(Given instruction) Rewrite the records from the line containing "Expand the Phân quyền dropdown" down to the line containing "Action: (933, 40)", replacing "dropdown" with "menu" and leaving everything else unchanged. Return only those lines.

— Begin —

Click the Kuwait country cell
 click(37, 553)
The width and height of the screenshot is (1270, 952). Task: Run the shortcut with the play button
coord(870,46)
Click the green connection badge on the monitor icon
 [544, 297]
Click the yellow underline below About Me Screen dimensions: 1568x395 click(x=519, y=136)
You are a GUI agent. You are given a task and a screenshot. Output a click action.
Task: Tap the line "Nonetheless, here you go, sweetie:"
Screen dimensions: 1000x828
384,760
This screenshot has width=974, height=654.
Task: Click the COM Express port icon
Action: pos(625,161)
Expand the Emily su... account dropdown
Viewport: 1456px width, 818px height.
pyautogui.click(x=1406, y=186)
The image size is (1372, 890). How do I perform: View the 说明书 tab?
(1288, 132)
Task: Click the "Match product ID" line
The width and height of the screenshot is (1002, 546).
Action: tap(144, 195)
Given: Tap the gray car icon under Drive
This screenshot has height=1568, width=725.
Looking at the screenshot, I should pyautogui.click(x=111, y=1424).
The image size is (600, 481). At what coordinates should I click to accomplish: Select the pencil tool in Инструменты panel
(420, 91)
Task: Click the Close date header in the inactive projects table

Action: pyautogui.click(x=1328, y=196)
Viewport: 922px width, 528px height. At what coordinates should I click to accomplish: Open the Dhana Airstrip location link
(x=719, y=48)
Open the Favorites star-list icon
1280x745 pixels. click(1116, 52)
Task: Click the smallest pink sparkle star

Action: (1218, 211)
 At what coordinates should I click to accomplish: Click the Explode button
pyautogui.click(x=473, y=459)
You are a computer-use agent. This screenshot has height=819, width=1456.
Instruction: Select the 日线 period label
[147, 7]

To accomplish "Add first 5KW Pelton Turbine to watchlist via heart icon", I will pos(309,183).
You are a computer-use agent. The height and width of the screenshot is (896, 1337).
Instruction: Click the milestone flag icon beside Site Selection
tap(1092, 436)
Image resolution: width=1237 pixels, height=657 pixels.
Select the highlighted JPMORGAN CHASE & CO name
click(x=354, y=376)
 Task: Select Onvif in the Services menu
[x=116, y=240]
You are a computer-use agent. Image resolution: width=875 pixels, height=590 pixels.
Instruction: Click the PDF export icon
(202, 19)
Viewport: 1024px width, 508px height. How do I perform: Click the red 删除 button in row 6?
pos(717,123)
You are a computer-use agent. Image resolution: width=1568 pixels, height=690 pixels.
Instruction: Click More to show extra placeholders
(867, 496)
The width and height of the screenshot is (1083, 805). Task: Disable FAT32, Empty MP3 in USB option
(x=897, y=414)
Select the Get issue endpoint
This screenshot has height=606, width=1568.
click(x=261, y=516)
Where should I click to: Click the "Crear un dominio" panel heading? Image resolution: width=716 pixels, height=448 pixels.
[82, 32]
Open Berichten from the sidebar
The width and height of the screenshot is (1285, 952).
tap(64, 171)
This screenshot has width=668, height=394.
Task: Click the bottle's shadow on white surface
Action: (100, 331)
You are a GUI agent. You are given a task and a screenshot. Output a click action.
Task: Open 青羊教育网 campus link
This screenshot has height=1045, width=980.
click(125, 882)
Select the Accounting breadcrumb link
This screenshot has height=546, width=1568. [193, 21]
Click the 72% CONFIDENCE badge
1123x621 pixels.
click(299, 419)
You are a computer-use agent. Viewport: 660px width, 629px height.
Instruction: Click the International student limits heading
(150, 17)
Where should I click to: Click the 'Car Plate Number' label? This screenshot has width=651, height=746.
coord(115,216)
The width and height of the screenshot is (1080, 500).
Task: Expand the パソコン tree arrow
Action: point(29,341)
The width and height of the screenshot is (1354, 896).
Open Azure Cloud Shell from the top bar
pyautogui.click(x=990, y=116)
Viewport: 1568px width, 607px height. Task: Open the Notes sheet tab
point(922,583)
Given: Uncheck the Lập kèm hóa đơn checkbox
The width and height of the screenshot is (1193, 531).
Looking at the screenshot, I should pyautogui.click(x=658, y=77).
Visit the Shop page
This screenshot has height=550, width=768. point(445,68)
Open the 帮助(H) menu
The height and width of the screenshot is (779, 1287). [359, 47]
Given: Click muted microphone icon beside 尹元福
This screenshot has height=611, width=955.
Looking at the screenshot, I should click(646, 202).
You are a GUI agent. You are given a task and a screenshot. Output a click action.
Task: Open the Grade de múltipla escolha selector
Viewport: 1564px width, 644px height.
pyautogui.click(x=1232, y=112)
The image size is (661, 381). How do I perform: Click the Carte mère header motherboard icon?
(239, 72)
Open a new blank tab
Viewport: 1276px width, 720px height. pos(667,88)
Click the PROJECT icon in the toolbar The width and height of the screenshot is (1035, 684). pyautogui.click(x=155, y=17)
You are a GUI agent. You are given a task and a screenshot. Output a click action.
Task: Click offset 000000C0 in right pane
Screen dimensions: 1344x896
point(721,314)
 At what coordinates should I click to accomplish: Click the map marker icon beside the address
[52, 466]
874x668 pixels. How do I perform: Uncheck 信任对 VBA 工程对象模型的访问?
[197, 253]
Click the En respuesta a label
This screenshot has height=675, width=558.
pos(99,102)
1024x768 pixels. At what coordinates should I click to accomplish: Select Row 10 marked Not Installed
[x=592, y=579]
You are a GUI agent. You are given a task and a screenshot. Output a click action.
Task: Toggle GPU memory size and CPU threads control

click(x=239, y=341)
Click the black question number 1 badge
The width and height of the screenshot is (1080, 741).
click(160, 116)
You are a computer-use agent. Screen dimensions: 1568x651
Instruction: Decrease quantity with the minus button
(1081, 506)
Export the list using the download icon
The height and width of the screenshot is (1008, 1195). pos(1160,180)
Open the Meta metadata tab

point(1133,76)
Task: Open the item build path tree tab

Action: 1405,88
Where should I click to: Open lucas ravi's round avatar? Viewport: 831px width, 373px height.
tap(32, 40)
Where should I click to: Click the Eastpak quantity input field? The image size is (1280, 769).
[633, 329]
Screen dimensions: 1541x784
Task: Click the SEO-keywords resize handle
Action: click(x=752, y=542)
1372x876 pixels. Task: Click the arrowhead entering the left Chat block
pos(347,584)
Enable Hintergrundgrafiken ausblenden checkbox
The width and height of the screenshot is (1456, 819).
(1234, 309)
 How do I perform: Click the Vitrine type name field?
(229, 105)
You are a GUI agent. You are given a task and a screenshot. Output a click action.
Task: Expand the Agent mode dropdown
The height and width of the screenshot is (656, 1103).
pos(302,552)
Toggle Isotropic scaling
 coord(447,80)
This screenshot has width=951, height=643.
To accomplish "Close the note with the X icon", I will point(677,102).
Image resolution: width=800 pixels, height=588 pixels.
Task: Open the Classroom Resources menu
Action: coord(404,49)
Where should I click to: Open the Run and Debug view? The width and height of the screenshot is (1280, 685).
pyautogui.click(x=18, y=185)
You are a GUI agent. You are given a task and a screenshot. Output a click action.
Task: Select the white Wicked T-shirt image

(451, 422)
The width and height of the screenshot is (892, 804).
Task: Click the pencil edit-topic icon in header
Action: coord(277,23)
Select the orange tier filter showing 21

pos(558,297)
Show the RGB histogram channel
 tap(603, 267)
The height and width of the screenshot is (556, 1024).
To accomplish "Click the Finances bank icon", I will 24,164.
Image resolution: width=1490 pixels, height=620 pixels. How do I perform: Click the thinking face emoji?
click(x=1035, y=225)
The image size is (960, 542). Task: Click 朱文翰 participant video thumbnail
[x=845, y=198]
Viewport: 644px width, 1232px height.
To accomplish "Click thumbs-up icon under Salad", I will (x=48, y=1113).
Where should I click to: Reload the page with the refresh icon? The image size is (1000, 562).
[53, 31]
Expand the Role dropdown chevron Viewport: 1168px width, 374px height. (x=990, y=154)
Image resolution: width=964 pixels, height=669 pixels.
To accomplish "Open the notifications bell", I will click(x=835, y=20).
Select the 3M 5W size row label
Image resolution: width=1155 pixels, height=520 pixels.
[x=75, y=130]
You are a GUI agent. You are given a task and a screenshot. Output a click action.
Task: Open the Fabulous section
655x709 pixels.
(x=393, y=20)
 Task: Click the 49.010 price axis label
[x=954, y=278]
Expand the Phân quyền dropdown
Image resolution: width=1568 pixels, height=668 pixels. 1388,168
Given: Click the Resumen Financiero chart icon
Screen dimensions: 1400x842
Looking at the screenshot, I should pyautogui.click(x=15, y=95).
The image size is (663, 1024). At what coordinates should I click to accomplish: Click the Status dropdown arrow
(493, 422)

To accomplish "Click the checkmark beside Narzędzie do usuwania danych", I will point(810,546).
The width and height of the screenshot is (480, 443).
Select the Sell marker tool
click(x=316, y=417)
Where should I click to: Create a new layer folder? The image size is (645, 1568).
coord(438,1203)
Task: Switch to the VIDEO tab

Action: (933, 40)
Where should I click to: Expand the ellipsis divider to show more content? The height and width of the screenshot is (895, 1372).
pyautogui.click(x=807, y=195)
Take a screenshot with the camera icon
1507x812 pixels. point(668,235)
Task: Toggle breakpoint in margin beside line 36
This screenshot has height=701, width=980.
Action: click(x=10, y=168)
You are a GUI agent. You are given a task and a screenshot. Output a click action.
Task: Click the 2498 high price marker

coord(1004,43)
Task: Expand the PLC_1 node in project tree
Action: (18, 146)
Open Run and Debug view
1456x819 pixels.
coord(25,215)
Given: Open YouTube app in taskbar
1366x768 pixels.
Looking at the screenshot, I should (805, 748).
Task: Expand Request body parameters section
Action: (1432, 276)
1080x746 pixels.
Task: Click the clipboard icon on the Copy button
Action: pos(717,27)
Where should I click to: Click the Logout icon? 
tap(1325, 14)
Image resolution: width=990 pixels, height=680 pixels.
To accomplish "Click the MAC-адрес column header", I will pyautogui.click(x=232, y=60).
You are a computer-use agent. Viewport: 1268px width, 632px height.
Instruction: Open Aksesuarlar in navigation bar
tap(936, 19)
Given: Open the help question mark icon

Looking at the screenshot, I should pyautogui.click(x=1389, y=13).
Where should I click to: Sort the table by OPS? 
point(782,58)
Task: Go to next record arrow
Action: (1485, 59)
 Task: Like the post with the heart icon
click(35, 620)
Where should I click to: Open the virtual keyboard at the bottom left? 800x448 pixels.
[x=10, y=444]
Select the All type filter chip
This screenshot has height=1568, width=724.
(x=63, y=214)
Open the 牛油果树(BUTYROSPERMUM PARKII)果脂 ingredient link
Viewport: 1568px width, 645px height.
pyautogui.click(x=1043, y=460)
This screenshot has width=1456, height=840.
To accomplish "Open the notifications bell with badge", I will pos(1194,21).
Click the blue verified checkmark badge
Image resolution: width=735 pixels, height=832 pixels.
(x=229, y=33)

— End —

(Solved exercise)
Expand the Phân quyền menu
Image resolution: width=1568 pixels, height=668 pixels. 1388,168
Given: Click the Resumen Financiero chart icon
Screen dimensions: 1400x842
Looking at the screenshot, I should pyautogui.click(x=15, y=95).
The image size is (663, 1024). At what coordinates should I click to accomplish: Click the Status menu arrow
(493, 422)

To accomplish "Click the checkmark beside Narzędzie do usuwania danych", I will point(810,546).
The width and height of the screenshot is (480, 443).
Select the Sell marker tool
click(x=316, y=417)
Where should I click to: Create a new layer folder? The image size is (645, 1568).
coord(438,1203)
Task: Switch to the VIDEO tab

Action: (933, 40)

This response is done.